Dataset items:
_ _ _ _ _

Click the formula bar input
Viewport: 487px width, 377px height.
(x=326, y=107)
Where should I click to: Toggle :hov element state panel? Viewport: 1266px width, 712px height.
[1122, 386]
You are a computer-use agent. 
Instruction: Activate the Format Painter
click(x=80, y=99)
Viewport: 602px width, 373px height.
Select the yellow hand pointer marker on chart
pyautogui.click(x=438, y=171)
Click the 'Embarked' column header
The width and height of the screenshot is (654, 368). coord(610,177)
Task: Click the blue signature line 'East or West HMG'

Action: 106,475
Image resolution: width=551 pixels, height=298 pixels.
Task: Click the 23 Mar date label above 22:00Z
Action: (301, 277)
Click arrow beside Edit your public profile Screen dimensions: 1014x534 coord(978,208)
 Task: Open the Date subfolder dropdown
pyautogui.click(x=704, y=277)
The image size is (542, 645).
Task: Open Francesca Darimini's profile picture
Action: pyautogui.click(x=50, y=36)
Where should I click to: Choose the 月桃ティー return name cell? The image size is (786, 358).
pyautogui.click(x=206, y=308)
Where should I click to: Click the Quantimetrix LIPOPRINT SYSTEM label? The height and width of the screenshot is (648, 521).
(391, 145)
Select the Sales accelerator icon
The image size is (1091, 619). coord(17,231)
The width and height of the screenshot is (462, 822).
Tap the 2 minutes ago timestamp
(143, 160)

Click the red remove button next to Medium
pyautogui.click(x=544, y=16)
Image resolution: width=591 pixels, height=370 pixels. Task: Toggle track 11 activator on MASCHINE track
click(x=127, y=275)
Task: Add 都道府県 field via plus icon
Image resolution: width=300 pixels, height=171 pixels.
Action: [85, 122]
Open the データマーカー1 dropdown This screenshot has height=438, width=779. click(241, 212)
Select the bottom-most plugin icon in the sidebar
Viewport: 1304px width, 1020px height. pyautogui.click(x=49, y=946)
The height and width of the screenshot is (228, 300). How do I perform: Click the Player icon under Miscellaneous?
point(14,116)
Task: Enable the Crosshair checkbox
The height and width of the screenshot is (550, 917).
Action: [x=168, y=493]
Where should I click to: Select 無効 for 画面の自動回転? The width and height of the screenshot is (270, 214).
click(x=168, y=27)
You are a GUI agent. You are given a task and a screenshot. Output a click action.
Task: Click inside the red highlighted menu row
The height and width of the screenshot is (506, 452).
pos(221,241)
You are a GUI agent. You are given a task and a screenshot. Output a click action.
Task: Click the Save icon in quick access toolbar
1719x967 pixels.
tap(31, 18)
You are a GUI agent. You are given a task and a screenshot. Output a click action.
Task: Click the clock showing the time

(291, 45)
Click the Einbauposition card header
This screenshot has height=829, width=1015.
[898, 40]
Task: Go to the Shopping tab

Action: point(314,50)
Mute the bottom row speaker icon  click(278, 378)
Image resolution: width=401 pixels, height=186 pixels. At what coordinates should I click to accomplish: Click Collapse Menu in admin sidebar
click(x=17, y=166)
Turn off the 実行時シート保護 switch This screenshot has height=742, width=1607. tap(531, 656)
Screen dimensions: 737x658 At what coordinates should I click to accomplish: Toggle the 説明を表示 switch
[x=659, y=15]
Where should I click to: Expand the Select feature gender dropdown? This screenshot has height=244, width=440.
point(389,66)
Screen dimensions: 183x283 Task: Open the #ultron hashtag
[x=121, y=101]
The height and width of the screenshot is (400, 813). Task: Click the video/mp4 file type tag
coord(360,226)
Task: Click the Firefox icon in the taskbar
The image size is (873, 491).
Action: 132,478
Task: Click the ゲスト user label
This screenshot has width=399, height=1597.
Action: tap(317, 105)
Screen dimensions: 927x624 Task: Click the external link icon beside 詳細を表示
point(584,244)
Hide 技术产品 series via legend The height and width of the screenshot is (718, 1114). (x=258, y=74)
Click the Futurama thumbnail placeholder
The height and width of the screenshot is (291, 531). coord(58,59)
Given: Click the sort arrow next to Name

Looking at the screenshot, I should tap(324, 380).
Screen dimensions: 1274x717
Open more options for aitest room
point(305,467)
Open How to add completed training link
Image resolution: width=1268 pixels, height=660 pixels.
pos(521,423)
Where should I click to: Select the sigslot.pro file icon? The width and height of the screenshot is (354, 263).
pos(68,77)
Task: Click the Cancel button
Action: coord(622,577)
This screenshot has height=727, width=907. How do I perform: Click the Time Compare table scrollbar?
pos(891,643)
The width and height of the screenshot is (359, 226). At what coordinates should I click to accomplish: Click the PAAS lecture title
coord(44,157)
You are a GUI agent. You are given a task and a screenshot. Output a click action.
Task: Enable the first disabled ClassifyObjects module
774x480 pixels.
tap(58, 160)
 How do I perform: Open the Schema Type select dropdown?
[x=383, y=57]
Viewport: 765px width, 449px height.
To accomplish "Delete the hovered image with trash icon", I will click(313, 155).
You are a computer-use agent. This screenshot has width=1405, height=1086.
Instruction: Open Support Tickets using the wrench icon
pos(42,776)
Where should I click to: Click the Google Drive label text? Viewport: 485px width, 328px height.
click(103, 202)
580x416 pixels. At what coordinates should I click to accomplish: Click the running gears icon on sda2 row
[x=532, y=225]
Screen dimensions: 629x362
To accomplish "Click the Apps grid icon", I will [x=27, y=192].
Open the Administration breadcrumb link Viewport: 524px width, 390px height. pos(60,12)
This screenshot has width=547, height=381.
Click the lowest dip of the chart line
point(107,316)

_ _ _ _ _

§ **What is asked**: Repeat the items word for word, from the line containing "The height and width of the screenshot is (400, 813)." through the line containing "will click(313, 155).", including both of those lines.

§ **Final result**:
The height and width of the screenshot is (400, 813). Task: Click the video/mp4 file type tag
coord(360,226)
Task: Click the Firefox icon in the taskbar
The image size is (873, 491).
Action: 132,478
Task: Click the ゲスト user label
This screenshot has width=399, height=1597.
Action: tap(317, 105)
Screen dimensions: 927x624 Task: Click the external link icon beside 詳細を表示
point(584,244)
Hide 技术产品 series via legend The height and width of the screenshot is (718, 1114). (x=258, y=74)
Click the Futurama thumbnail placeholder
The height and width of the screenshot is (291, 531). coord(58,59)
Given: Click the sort arrow next to Name

Looking at the screenshot, I should tap(324, 380).
Screen dimensions: 1274x717
Open more options for aitest room
point(305,467)
Open How to add completed training link
Image resolution: width=1268 pixels, height=660 pixels.
pos(521,423)
Where should I click to: Select the sigslot.pro file icon? The width and height of the screenshot is (354, 263).
pos(68,77)
Task: Click the Cancel button
Action: coord(622,577)
This screenshot has height=727, width=907. How do I perform: Click the Time Compare table scrollbar?
pos(891,643)
The width and height of the screenshot is (359, 226). At what coordinates should I click to accomplish: Click the PAAS lecture title
coord(44,157)
You are a GUI agent. You are given a task and a screenshot. Output a click action.
Task: Enable the first disabled ClassifyObjects module
774x480 pixels.
tap(58, 160)
 How do I perform: Open the Schema Type select dropdown?
[x=383, y=57]
Viewport: 765px width, 449px height.
To accomplish "Delete the hovered image with trash icon", I will click(313, 155).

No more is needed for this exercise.